• _EXERCISE BRIEF_
Find the line containing "The width and height of the screenshot is (576, 1280)." in the data below and repeat it, along with all later lines, exactly through the last one.

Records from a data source

[Start of Attachment]

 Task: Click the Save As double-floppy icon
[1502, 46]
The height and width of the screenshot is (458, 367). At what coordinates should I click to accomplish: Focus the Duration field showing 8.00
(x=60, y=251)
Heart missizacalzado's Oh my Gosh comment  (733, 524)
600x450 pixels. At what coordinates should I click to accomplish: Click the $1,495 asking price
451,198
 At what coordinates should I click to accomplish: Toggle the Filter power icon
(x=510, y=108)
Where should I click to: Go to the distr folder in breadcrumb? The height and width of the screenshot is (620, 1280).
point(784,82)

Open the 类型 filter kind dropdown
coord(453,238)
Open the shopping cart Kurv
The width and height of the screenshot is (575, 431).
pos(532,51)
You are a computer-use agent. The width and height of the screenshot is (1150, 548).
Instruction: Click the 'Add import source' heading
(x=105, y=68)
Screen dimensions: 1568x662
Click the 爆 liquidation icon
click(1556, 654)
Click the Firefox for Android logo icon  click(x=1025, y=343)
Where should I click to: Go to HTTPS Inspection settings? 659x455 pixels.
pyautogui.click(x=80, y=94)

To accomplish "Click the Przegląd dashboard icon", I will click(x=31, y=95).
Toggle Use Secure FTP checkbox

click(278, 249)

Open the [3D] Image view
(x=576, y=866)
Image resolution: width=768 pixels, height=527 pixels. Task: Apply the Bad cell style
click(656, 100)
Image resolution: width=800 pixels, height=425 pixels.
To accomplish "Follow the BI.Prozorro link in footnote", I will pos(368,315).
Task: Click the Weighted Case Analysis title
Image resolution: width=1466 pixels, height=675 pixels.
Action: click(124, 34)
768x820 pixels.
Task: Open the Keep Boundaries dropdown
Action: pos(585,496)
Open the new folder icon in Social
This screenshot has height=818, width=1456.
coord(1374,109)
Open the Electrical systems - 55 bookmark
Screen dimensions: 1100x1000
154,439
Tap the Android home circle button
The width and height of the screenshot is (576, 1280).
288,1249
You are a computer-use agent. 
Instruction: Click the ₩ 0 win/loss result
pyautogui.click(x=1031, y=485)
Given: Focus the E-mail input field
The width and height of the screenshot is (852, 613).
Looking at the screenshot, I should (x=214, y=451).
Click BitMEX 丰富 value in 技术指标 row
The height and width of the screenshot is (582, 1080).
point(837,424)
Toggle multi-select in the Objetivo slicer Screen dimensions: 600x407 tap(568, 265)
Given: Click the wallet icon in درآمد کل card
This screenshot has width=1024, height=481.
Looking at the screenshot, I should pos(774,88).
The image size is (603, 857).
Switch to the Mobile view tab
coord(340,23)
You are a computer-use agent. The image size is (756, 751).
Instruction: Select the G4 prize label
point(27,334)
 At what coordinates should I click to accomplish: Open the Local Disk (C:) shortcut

[End of Attachment]

• _RESULT_
The width and height of the screenshot is (576, 1280).
288,1249
You are a computer-use agent. 
Instruction: Click the ₩ 0 win/loss result
pyautogui.click(x=1031, y=485)
Given: Focus the E-mail input field
The width and height of the screenshot is (852, 613).
Looking at the screenshot, I should (x=214, y=451).
Click BitMEX 丰富 value in 技术指标 row
The height and width of the screenshot is (582, 1080).
point(837,424)
Toggle multi-select in the Objetivo slicer Screen dimensions: 600x407 tap(568, 265)
Given: Click the wallet icon in درآمد کل card
This screenshot has width=1024, height=481.
Looking at the screenshot, I should pos(774,88).
The image size is (603, 857).
Switch to the Mobile view tab
coord(340,23)
You are a computer-use agent. The image size is (756, 751).
Instruction: Select the G4 prize label
point(27,334)
 At what coordinates should I click to accomplish: Open the Local Disk (C:) shortcut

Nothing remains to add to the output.